» Activity
Reproduce the items starting at the line containing "This screenshot has height=518, width=988." and ending at the line containing "pyautogui.click(x=984, y=114)", with "GUI agent" changed to "UI automation agent" and nothing else altered.
*** Opening of Records provided ***
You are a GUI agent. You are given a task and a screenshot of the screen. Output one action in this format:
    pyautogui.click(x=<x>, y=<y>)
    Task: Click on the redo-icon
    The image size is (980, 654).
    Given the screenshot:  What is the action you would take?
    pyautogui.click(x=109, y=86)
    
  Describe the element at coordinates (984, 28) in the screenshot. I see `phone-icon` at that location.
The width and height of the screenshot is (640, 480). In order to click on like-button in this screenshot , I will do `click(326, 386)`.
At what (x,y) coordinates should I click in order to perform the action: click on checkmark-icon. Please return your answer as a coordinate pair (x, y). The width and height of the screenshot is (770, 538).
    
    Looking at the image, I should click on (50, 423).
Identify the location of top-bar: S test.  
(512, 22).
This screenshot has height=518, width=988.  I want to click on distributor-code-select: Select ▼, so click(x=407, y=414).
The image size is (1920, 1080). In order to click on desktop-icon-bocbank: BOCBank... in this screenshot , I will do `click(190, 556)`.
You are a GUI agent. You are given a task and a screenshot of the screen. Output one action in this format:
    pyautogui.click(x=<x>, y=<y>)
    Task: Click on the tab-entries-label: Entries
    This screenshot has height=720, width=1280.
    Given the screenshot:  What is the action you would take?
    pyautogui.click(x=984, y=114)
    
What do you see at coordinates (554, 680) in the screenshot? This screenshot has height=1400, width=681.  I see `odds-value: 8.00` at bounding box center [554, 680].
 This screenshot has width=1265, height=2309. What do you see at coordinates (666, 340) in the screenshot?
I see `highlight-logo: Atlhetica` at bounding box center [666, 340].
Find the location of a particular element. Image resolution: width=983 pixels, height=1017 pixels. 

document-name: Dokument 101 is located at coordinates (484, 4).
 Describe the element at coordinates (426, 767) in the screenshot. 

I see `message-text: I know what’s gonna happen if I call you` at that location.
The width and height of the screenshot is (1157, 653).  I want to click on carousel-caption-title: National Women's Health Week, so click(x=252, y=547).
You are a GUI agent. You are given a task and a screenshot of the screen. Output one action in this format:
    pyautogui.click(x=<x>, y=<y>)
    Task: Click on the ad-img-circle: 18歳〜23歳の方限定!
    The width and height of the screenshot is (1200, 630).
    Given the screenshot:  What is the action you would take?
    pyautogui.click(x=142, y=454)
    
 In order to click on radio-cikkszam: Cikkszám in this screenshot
*** Close of Records provided ***
» Solution for this exercise
This screenshot has height=518, width=988.  I want to click on distributor-code-select: Select ▼, so click(x=407, y=414).
The image size is (1920, 1080). In order to click on desktop-icon-bocbank: BOCBank... in this screenshot , I will do `click(190, 556)`.
You are a UI automation agent. You are given a task and a screenshot of the screen. Output one action in this format:
    pyautogui.click(x=<x>, y=<y>)
    Task: Click on the tab-entries-label: Entries
    This screenshot has height=720, width=1280.
    Given the screenshot:  What is the action you would take?
    pyautogui.click(x=984, y=114)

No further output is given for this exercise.